Challenges
(a) In the opinion piece below endorsing Barack Obama, what book does the writer say their support for Obama began in earnest after reading?
(b) Extend the opinion piece below endorsing Barack Obama in the Texas Primary, starting after its final sentence.

Obama’s stand on War in Iraq, energy, college distinguishes candidate from the rest

My vote in the Texas Primary Election is going to Sen. Barack Obama because I believe he provides an opportunity to restore faith in American politics.

His ability to rally the American people for change will give us the needed political mandate to make a clean break from the failed policies of the last eight years.

Obama and Sen. Hillary Clinton have set forth only slightly different policy proposals – however, Obama is unique in his willingness to work to end the unproductive gridlock in government, making Washington the place where good ideas become casualties in hyper-partisan political warfare.

My support for Obama began in earnest after I read his book “The Audacity of Hope,” which provides a variety of anecdotes that serve to verify his core belief that, as Americans, what we have in common is greater than what drives us apart.

The book echoed the theme of Obama’s 2004 speech at the Democratic National Convention where he proclaimed, “There’s not a liberal America and a conservative America – there’s the United States of America. There’s not a black America and white America and Latino America and Asian America; there’s the United States of America…”

Recorded data
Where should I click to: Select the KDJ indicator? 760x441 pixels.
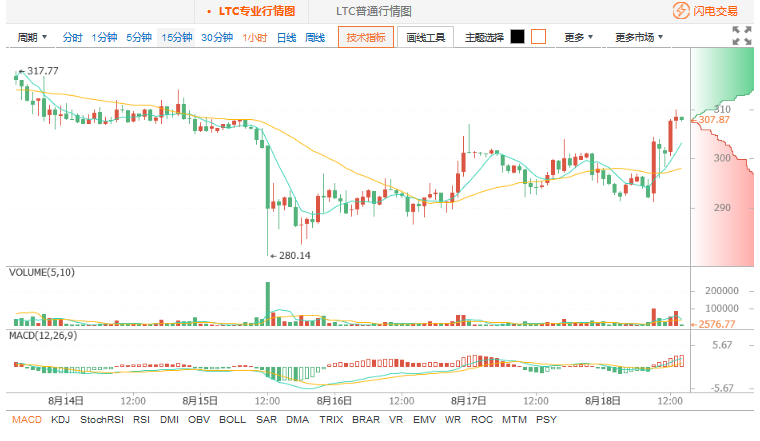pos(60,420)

---

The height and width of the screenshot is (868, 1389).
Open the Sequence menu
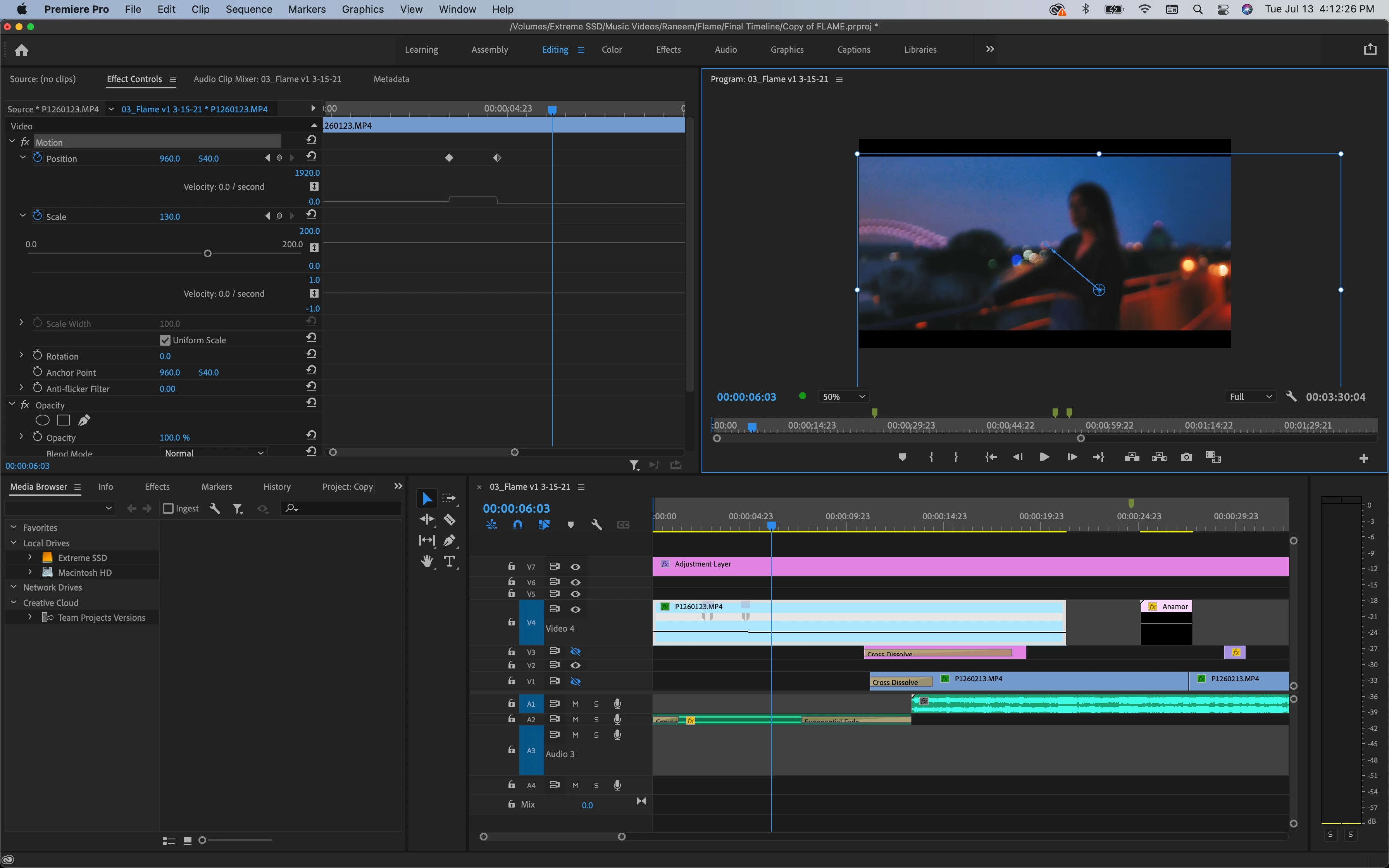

Responses to the tasks
(a) "The Audacity of Hope."

(b)
Apart from his strong character and unifying message, Obama offers policy solutions that appeal to Americans from all walks of life, even college students, and I believe Obama is uniquely on-target on these issues.

War in Iraq

Obama is distinguished by the fact that he courageously spoke out against the war in Iraq before it began. As the majority of the country drifted with President Bush towards military action against Iraq, Obama put his political career on the line and delivered an opposition speech that warned against “an occupation of undetermined length, with undetermined costs and undetermined consequences.”

Obama demonstrated needed wisdom that will keep us from costly miscalculations in the future.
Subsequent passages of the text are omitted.